▶ Data extract
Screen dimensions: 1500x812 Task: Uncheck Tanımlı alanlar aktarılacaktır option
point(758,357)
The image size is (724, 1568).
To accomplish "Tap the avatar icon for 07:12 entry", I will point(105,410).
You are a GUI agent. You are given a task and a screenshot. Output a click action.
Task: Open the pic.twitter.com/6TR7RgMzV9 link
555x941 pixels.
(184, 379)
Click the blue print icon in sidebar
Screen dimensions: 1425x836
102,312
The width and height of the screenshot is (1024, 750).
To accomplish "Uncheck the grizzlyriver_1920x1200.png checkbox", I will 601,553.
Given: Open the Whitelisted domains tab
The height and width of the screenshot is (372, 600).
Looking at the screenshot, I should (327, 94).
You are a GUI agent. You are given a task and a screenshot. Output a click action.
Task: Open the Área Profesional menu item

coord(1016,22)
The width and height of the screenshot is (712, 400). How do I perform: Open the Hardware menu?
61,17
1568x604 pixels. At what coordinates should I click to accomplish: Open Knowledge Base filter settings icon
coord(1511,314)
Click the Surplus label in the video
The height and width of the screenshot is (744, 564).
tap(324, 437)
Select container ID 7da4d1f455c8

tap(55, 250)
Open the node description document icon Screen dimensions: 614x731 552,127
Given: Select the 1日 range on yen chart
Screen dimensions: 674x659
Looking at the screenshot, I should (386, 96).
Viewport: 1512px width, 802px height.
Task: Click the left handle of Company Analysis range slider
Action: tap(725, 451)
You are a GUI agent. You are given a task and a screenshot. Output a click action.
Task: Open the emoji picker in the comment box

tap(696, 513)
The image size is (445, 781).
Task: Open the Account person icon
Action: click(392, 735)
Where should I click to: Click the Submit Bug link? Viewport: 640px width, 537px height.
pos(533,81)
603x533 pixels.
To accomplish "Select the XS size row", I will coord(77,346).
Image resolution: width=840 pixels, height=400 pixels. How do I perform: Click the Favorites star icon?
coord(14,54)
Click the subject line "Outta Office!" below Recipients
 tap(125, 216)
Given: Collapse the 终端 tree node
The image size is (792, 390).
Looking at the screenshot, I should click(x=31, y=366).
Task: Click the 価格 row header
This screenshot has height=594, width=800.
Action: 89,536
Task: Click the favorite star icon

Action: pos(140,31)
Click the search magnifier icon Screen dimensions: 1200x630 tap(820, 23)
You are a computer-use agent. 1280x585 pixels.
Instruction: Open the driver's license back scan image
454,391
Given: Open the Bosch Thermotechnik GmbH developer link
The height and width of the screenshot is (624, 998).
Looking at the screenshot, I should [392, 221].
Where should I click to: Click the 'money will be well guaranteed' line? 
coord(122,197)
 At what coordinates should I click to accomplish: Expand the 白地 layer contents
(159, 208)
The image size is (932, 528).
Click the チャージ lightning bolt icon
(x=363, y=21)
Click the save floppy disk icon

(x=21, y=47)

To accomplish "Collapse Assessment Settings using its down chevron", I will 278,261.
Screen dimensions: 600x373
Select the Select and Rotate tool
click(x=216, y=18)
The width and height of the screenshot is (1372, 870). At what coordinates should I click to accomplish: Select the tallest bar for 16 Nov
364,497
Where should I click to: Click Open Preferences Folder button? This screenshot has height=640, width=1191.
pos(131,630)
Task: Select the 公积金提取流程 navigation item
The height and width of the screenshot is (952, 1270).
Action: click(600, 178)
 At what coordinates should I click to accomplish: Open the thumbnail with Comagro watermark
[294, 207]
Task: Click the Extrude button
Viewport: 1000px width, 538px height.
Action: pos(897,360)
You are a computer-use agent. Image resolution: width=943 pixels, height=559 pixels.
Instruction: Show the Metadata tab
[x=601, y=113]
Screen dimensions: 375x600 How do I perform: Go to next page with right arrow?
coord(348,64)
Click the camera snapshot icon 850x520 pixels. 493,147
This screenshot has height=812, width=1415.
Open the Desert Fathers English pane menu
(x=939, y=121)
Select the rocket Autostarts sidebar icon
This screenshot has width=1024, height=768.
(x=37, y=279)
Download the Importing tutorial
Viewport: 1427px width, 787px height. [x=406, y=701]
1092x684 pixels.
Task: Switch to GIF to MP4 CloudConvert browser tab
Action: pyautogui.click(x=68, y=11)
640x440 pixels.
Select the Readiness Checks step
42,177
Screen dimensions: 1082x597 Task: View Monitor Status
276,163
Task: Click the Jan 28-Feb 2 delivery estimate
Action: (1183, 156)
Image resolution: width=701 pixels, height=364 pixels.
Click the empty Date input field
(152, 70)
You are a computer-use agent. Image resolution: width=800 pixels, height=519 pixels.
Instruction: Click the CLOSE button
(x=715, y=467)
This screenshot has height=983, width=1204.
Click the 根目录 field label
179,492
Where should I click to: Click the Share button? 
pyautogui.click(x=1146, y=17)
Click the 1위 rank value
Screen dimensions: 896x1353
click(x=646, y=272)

▶ Exercise
All the records above need to be printed exactly.

▶ Result
Screen dimensions: 1500x812 Task: Uncheck Tanımlı alanlar aktarılacaktır option
point(758,357)
The image size is (724, 1568).
To accomplish "Tap the avatar icon for 07:12 entry", I will point(105,410).
You are a GUI agent. You are given a task and a screenshot. Output a click action.
Task: Open the pic.twitter.com/6TR7RgMzV9 link
555x941 pixels.
(184, 379)
Click the blue print icon in sidebar
Screen dimensions: 1425x836
102,312
The width and height of the screenshot is (1024, 750).
To accomplish "Uncheck the grizzlyriver_1920x1200.png checkbox", I will 601,553.
Given: Open the Whitelisted domains tab
The height and width of the screenshot is (372, 600).
Looking at the screenshot, I should (327, 94).
You are a GUI agent. You are given a task and a screenshot. Output a click action.
Task: Open the Área Profesional menu item

coord(1016,22)
The width and height of the screenshot is (712, 400). How do I perform: Open the Hardware menu?
61,17
1568x604 pixels. At what coordinates should I click to accomplish: Open Knowledge Base filter settings icon
coord(1511,314)
Click the Surplus label in the video
The height and width of the screenshot is (744, 564).
tap(324, 437)
Select container ID 7da4d1f455c8

tap(55, 250)
Open the node description document icon Screen dimensions: 614x731 552,127
Given: Select the 1日 range on yen chart
Screen dimensions: 674x659
Looking at the screenshot, I should (386, 96).
Viewport: 1512px width, 802px height.
Task: Click the left handle of Company Analysis range slider
Action: tap(725, 451)
You are a GUI agent. You are given a task and a screenshot. Output a click action.
Task: Open the emoji picker in the comment box

tap(696, 513)
The image size is (445, 781).
Task: Open the Account person icon
Action: click(392, 735)
Where should I click to: Click the Submit Bug link? Viewport: 640px width, 537px height.
pos(533,81)
603x533 pixels.
To accomplish "Select the XS size row", I will coord(77,346).
Image resolution: width=840 pixels, height=400 pixels. How do I perform: Click the Favorites star icon?
coord(14,54)
Click the subject line "Outta Office!" below Recipients
 tap(125, 216)
Given: Collapse the 终端 tree node
The image size is (792, 390).
Looking at the screenshot, I should click(x=31, y=366).
Task: Click the 価格 row header
This screenshot has height=594, width=800.
Action: 89,536
Task: Click the favorite star icon

Action: pos(140,31)
Click the search magnifier icon Screen dimensions: 1200x630 tap(820, 23)
You are a computer-use agent. 1280x585 pixels.
Instruction: Open the driver's license back scan image
454,391
Given: Open the Bosch Thermotechnik GmbH developer link
The height and width of the screenshot is (624, 998).
Looking at the screenshot, I should [392, 221].
Where should I click to: Click the 'money will be well guaranteed' line? 
coord(122,197)
 At what coordinates should I click to accomplish: Expand the 白地 layer contents
(159, 208)
The image size is (932, 528).
Click the チャージ lightning bolt icon
(x=363, y=21)
Click the save floppy disk icon

(x=21, y=47)

To accomplish "Collapse Assessment Settings using its down chevron", I will 278,261.
Screen dimensions: 600x373
Select the Select and Rotate tool
click(x=216, y=18)
The width and height of the screenshot is (1372, 870). At what coordinates should I click to accomplish: Select the tallest bar for 16 Nov
364,497
Where should I click to: Click Open Preferences Folder button? This screenshot has height=640, width=1191.
pos(131,630)
Task: Select the 公积金提取流程 navigation item
The height and width of the screenshot is (952, 1270).
Action: click(600, 178)
 At what coordinates should I click to accomplish: Open the thumbnail with Comagro watermark
[294, 207]
Task: Click the Extrude button
Viewport: 1000px width, 538px height.
Action: pos(897,360)
You are a computer-use agent. Image resolution: width=943 pixels, height=559 pixels.
Instruction: Show the Metadata tab
[x=601, y=113]
Screen dimensions: 375x600 How do I perform: Go to next page with right arrow?
coord(348,64)
Click the camera snapshot icon 850x520 pixels. 493,147
This screenshot has height=812, width=1415.
Open the Desert Fathers English pane menu
(x=939, y=121)
Select the rocket Autostarts sidebar icon
This screenshot has width=1024, height=768.
(x=37, y=279)
Download the Importing tutorial
Viewport: 1427px width, 787px height. [x=406, y=701]
1092x684 pixels.
Task: Switch to GIF to MP4 CloudConvert browser tab
Action: pyautogui.click(x=68, y=11)
640x440 pixels.
Select the Readiness Checks step
42,177
Screen dimensions: 1082x597 Task: View Monitor Status
276,163
Task: Click the Jan 28-Feb 2 delivery estimate
Action: (1183, 156)
Image resolution: width=701 pixels, height=364 pixels.
Click the empty Date input field
(152, 70)
You are a computer-use agent. Image resolution: width=800 pixels, height=519 pixels.
Instruction: Click the CLOSE button
(x=715, y=467)
This screenshot has height=983, width=1204.
Click the 根目录 field label
179,492
Where should I click to: Click the Share button? 
pyautogui.click(x=1146, y=17)
Click the 1위 rank value
Screen dimensions: 896x1353
click(x=646, y=272)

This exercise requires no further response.